Fourth on the Oilers in scoring, Smyth missed nine games with a left shoulder injury. Edmonton seemed lost without one of its offensive leaders, going 0-5-2-2 to fall into a dogfight with Nashville for the final Western Conference’s playoff spot.
“That’s a huge win. We got two points against a team that’s behind us in the standings and those are points we need,” Smyth said. “I thought we played a full 60 minutes, and that’s what we need to do.”
Smyth’s return helped pump some life into the Oilers. He opened the scoring 5:43 into the contest but saved his biggest play for the final minutes of the third period.
After rookie Ales Hemsky forced a turnover along the right boards just inside the San Jose blue line, Smyth and Marchant broke in on a quick 2-on-1.
Smyth skated down the left side and slid a pass to Marchant, who tapped the puck past Miikka Kiprusoff to break a 1-1 tie.
“Well, we hadn’t won a game in eight or nine and it was very frustrating for us as a group because we were playing pretty good hockey and weren’t winning,” Marchant said. “Tonight when we scored that second goal, it seemed like the team’s confidence went from zero to 10.”

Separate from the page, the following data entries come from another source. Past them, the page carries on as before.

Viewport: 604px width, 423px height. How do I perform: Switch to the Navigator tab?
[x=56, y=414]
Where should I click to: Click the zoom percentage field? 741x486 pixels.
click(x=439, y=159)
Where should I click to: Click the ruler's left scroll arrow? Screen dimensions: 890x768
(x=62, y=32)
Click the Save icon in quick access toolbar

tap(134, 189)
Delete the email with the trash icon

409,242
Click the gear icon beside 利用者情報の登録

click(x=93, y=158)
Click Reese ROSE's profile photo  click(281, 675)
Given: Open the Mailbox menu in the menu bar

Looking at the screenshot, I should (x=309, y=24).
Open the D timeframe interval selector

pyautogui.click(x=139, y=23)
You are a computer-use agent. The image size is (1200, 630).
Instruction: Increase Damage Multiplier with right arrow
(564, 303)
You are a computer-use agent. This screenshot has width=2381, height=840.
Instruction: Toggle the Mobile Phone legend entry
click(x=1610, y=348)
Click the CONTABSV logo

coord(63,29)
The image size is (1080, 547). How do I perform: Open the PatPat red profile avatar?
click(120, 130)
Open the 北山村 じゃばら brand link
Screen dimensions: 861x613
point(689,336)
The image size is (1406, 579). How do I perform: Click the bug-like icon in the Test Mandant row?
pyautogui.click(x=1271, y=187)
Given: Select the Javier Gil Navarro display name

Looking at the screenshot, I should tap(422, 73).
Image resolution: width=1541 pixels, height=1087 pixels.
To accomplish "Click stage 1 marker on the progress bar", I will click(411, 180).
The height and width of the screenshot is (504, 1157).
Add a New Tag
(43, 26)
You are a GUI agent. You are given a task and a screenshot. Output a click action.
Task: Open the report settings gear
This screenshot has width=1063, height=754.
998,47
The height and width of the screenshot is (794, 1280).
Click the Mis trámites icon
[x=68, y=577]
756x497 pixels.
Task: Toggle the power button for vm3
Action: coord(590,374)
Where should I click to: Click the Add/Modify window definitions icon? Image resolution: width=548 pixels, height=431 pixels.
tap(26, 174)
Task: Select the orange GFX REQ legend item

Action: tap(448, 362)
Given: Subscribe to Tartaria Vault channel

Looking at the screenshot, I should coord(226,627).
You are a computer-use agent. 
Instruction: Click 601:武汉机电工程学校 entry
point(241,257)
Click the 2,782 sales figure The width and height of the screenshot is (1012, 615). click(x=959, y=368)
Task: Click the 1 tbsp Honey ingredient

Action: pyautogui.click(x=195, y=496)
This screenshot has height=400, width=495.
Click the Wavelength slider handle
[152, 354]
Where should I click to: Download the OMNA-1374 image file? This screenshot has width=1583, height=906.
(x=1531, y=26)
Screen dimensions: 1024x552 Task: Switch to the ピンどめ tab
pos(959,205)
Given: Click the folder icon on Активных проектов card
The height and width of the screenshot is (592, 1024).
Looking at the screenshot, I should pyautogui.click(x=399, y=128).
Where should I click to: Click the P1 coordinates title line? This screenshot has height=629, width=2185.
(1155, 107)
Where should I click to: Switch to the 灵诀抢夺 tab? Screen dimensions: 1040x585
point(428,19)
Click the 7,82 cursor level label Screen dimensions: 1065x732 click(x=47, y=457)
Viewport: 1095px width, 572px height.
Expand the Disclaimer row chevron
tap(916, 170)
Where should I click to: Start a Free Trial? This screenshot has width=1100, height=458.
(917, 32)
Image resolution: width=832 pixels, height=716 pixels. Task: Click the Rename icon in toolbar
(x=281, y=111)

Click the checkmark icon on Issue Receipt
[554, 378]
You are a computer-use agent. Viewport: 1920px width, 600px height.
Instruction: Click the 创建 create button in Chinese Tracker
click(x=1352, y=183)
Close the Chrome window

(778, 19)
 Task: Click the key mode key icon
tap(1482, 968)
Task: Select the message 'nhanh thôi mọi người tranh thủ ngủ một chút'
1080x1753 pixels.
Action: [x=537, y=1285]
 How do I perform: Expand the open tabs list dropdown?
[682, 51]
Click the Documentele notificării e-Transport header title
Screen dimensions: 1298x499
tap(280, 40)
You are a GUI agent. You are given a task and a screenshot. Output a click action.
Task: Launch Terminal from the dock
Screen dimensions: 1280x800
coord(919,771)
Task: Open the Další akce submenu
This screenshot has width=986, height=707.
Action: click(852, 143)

Oilers coach Craig MacTavish didn’t think Smyth would be that effective in his return.
“I was surprised,” MacTavish admitted. “He came out and played very well. It’s tough when you miss that much time. To come into a game as important as this one and to play as well as he did is really a tribute to him.”
Tommy Salo made 26 saves for Edmonton, which moved four points ahead of Nashville.
San Jose has lost two straight following a three-game winning streak and is 11 points behind the Oilers.
“We knew how important this game was and it’s just getting tougher and tougher,” Sharks right wing Teemu Selanne said. “We’ve put ourselves behind the eight-ball, but still there’s 13 games left. It’s going to be a tough road. We’ll need to play extremely well, but I still think it could get done.”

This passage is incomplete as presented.